Exercise description: For the records that follow, please set down exactly the lines between the one holding "A Legacy I Dream of Leaving Behind (101, 42)" and the one holding "Teilen (127, 347)", inclusive, and only those.

---

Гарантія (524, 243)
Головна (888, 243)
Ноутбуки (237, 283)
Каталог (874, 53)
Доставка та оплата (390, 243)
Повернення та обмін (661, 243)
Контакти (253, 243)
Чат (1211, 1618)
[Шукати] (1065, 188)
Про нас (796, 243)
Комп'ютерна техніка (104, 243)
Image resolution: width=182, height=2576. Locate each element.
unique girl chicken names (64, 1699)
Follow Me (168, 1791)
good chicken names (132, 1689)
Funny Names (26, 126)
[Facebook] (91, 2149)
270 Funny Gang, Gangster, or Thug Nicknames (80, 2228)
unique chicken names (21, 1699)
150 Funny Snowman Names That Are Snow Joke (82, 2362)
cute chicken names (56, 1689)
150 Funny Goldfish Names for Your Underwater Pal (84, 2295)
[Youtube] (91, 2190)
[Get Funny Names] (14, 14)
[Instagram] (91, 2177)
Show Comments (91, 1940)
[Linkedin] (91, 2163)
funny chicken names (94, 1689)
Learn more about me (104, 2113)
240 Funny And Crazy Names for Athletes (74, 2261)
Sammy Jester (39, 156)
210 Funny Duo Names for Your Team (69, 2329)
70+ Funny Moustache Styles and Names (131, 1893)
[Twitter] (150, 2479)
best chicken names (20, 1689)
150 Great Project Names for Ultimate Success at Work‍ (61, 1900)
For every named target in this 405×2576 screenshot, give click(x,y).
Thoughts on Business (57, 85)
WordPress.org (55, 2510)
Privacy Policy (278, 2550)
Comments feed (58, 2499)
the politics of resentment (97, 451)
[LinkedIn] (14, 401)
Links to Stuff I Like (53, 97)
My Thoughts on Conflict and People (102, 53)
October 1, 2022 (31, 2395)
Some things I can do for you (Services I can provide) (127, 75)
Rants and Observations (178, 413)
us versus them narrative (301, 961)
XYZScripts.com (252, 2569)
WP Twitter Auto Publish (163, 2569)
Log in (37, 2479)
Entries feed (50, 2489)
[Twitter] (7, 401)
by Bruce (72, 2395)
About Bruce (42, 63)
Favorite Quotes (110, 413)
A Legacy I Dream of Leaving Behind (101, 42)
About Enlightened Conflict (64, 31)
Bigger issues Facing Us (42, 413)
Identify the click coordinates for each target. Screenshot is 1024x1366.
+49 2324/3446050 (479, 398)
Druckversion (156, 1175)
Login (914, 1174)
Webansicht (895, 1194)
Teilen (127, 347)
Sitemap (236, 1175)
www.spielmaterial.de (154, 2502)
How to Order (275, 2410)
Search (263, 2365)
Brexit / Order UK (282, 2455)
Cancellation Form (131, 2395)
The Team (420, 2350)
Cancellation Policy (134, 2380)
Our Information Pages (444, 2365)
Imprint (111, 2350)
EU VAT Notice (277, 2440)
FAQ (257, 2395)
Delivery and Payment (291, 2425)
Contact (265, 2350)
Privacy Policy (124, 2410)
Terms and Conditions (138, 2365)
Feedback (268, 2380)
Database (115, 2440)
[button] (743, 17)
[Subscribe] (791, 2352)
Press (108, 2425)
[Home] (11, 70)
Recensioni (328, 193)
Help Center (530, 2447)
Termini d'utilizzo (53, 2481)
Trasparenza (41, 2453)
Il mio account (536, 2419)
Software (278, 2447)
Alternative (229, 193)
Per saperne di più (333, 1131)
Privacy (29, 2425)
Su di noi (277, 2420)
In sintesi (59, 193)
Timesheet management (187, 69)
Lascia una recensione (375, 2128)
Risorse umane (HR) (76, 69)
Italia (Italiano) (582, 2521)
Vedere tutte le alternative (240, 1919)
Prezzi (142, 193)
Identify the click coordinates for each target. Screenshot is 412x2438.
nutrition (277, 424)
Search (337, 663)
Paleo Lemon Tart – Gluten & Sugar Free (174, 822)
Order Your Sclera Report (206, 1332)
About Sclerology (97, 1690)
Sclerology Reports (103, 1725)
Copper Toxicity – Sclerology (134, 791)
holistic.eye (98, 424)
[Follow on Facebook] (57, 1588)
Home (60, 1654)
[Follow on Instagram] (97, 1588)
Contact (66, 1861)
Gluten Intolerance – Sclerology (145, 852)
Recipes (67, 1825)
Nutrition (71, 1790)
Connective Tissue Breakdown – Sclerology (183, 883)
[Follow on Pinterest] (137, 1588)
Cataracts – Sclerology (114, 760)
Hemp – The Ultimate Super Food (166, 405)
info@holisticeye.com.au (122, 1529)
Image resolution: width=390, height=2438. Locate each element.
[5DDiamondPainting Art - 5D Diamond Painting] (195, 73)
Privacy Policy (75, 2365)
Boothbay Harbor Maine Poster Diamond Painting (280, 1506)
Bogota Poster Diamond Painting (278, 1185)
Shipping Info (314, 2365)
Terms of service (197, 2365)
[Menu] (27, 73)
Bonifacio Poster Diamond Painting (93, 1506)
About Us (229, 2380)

---

Output of the exercise:
A Legacy I Dream of Leaving Behind (101, 42)
About Enlightened Conflict (64, 31)
Bigger issues Facing Us (42, 413)
Identify the click coordinates for each target. Screenshot is 1024x1366.
+49 2324/3446050 (479, 398)
Druckversion (156, 1175)
Login (914, 1174)
Webansicht (895, 1194)
Teilen (127, 347)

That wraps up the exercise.